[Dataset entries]
BEGIN
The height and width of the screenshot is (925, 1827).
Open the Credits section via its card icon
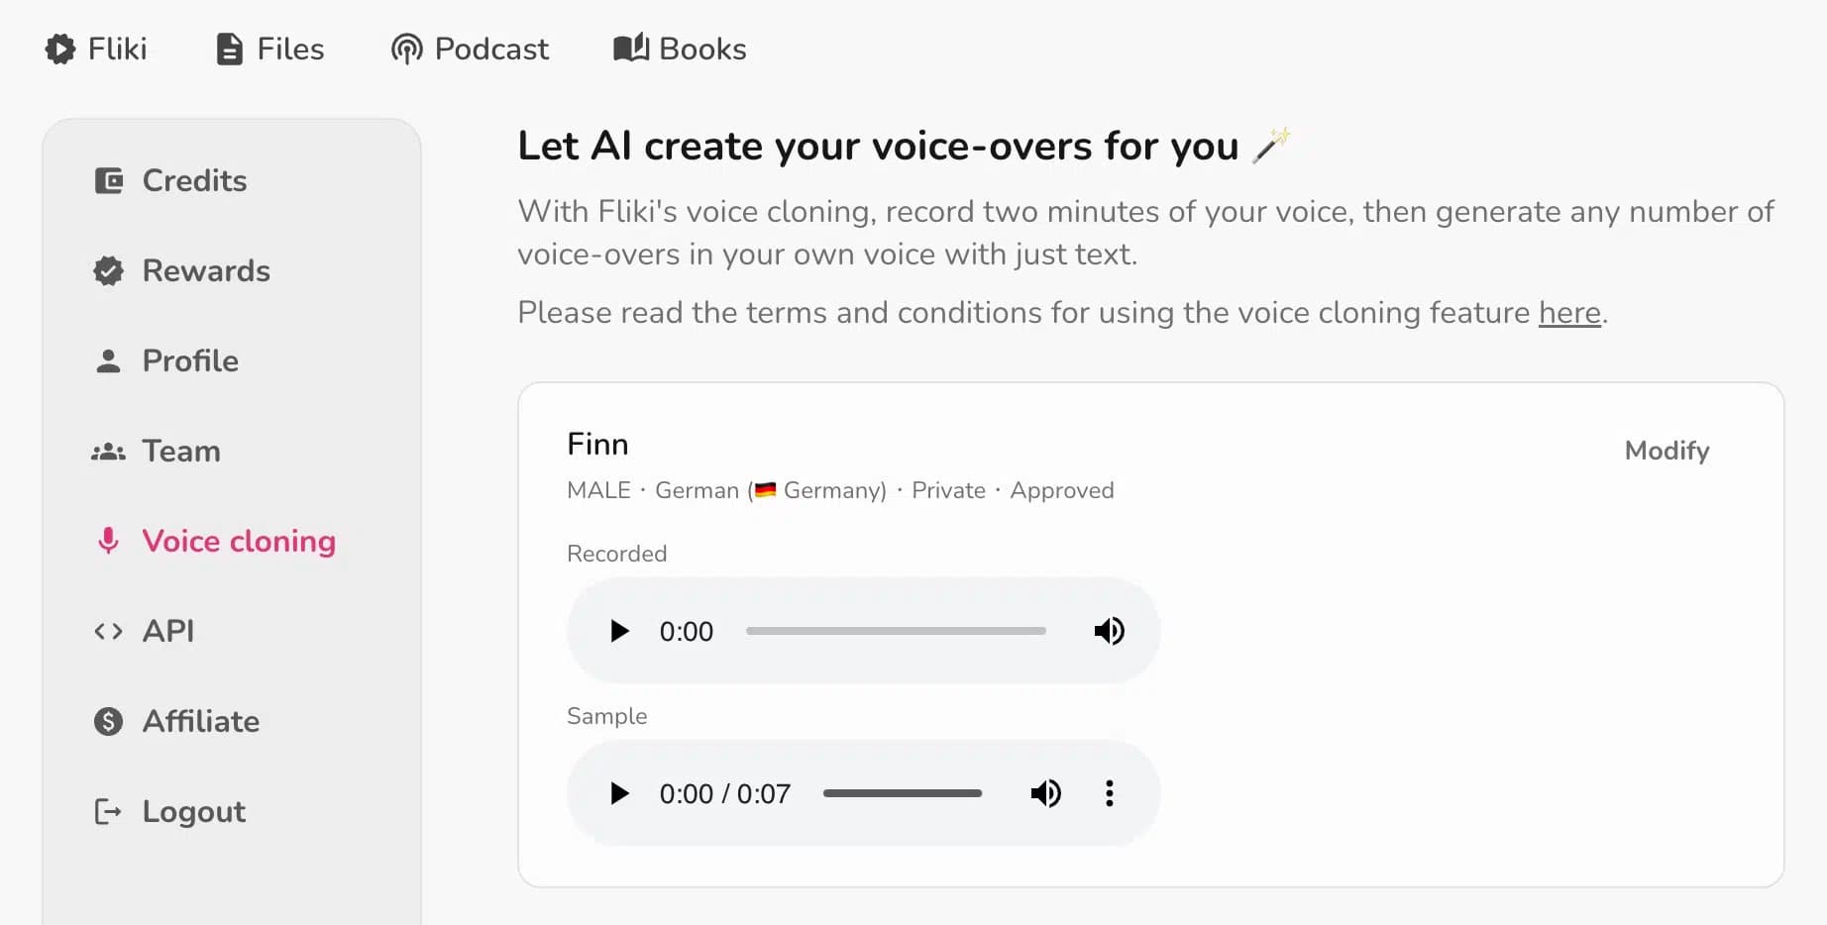pyautogui.click(x=109, y=180)
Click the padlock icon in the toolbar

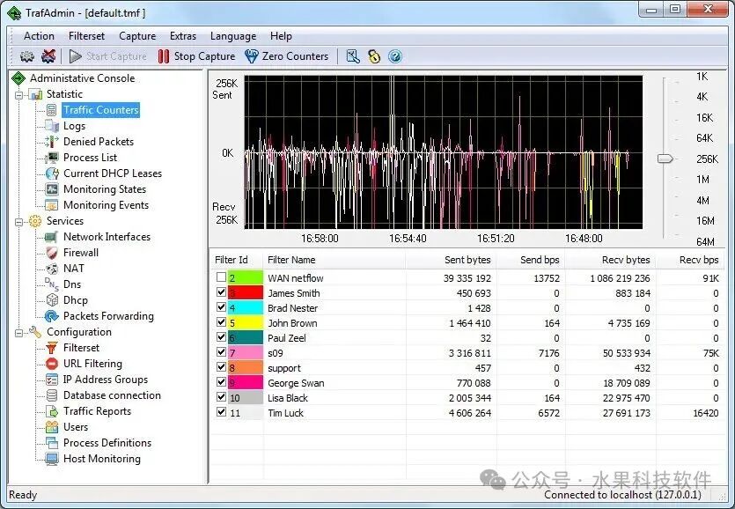pos(374,56)
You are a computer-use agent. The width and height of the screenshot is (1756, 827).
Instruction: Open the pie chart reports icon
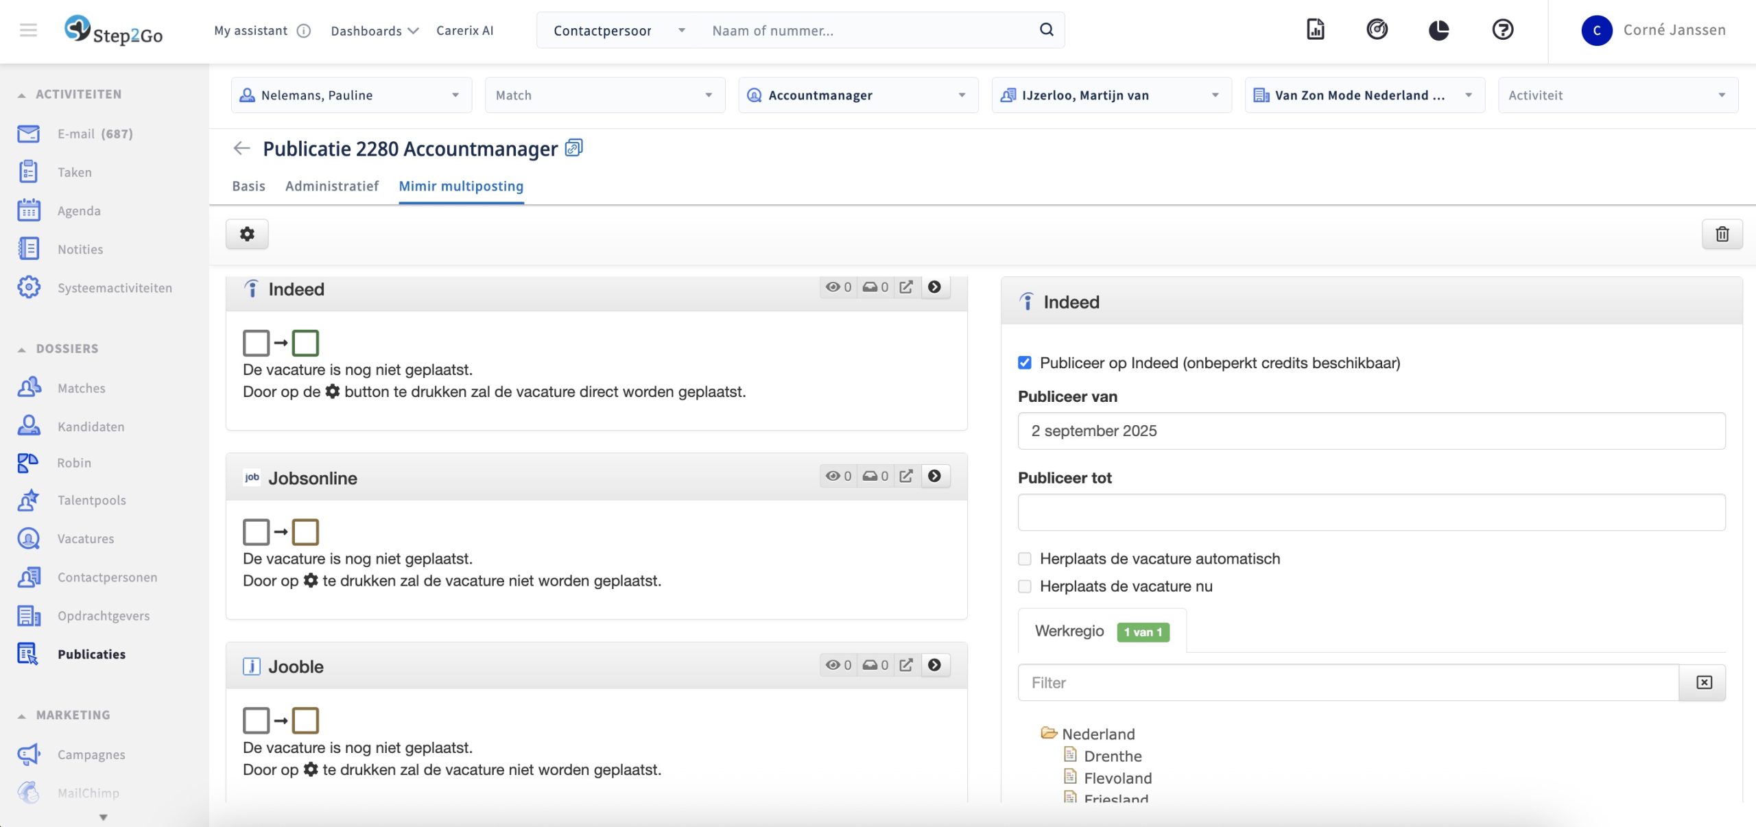(x=1438, y=29)
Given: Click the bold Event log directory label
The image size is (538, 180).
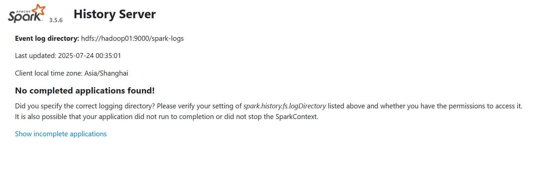Looking at the screenshot, I should click(47, 38).
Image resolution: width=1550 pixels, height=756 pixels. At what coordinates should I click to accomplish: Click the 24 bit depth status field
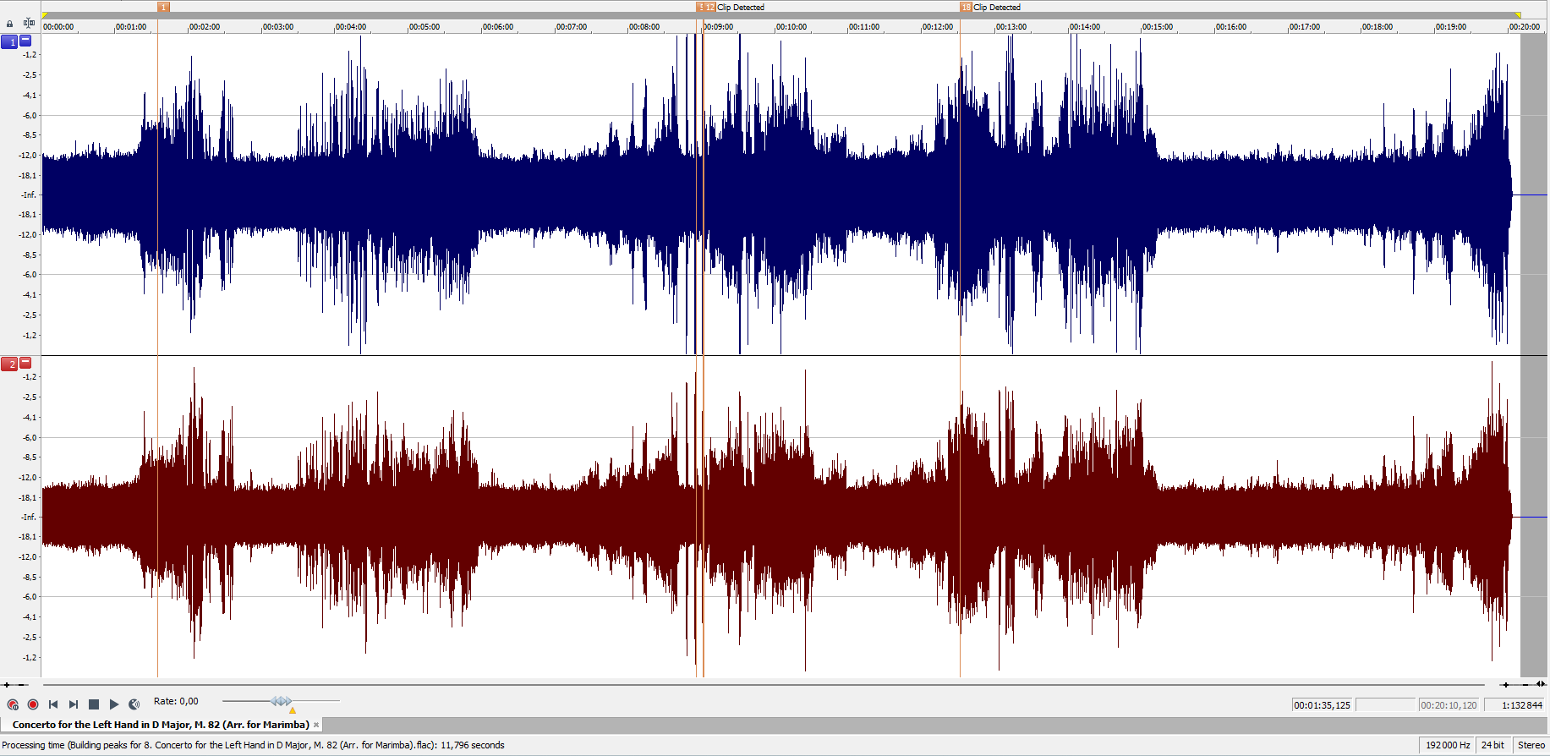[x=1492, y=745]
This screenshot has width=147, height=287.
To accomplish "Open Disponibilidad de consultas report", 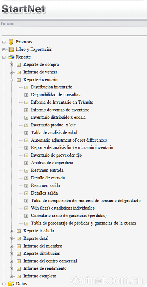I will click(56, 95).

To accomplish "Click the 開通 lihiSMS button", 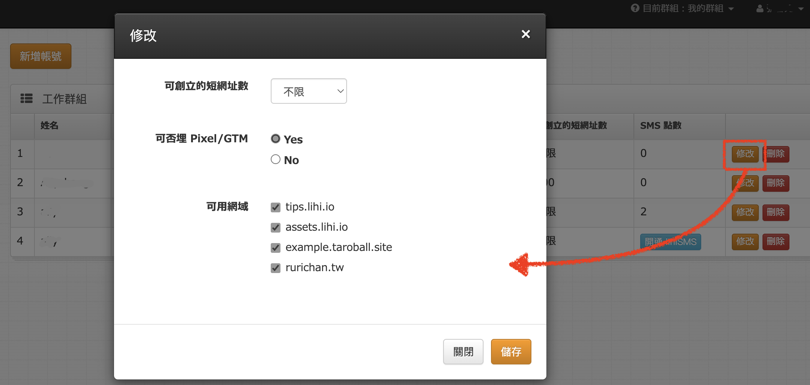I will [x=671, y=242].
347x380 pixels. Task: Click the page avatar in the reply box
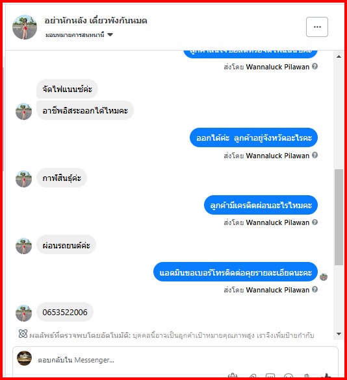point(24,358)
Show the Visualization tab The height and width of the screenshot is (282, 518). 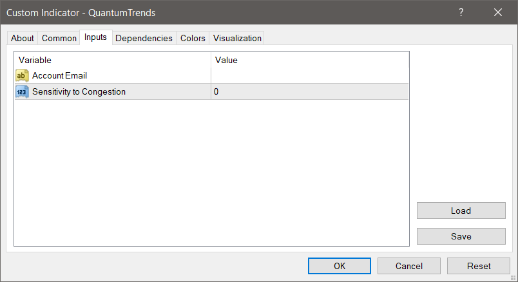click(237, 38)
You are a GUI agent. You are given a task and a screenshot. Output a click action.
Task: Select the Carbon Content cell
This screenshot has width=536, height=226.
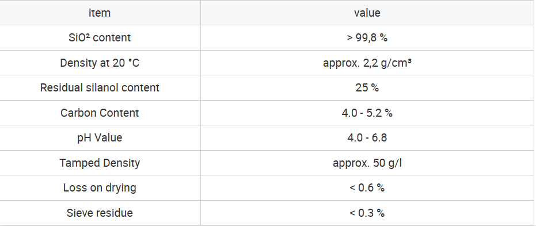pos(100,113)
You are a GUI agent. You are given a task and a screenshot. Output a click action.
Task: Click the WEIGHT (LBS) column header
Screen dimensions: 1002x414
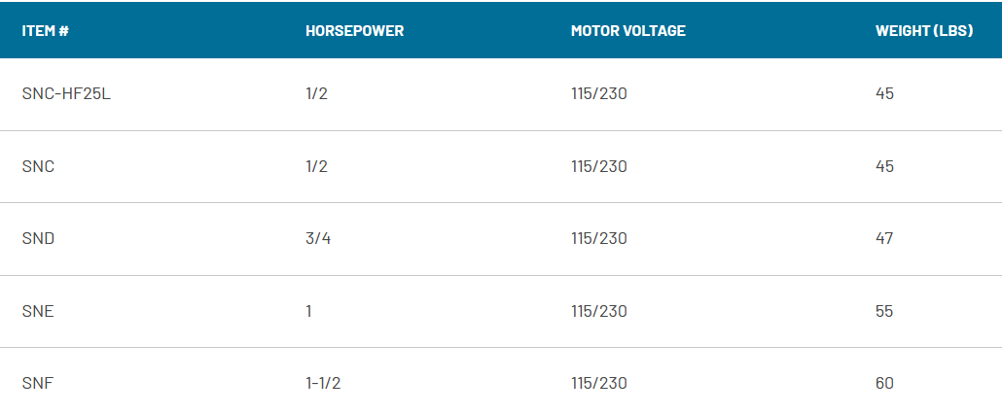pos(924,31)
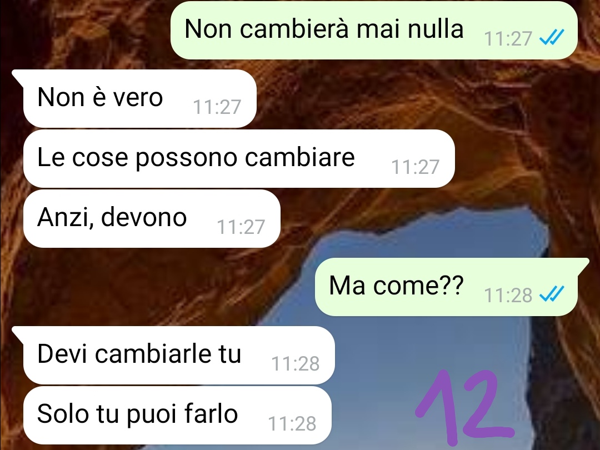
Task: Click the 11:28 timestamp on 'Ma come??'
Action: click(508, 295)
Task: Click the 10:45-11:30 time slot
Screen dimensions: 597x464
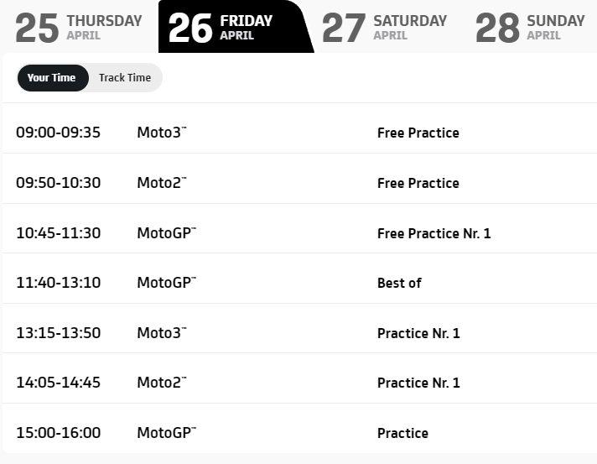Action: click(x=58, y=233)
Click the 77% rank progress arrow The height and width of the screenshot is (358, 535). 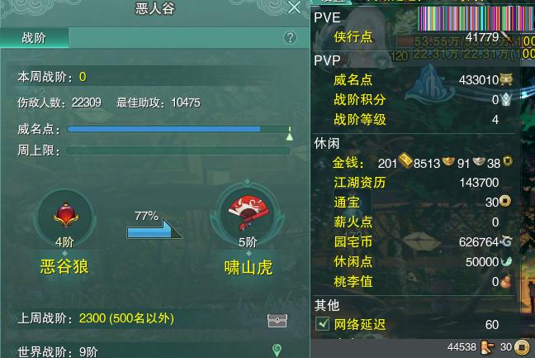(154, 229)
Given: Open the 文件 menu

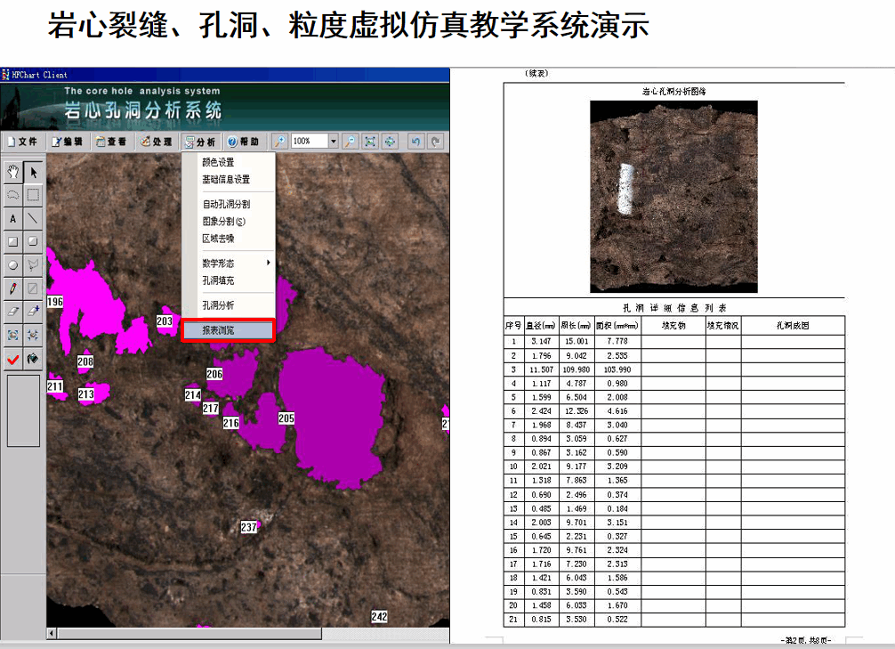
END
• **TASK STATEMENT**: Reproduce only the lines running from the beginning of the entries above to the line holding "This screenshot has width=147, height=287.", inclusive. Pictures stay out of the copy.

• **WRITTEN RESPONSE**:
The height and width of the screenshot is (925, 1827).
Open the Credits section via its card icon
pyautogui.click(x=109, y=180)
Click the padlock icon in the toolbar

pos(374,56)
You are a computer-use agent. The width and height of the screenshot is (1756, 827).
Instruction: Open the pie chart reports icon
(x=1438, y=29)
Given: Click the bold Event log directory label
The image size is (538, 180).
Looking at the screenshot, I should click(47, 38).
Image resolution: width=1550 pixels, height=756 pixels. At what coordinates should I click to accomplish: Click the 24 bit depth status field
[x=1492, y=745]
This screenshot has width=147, height=287.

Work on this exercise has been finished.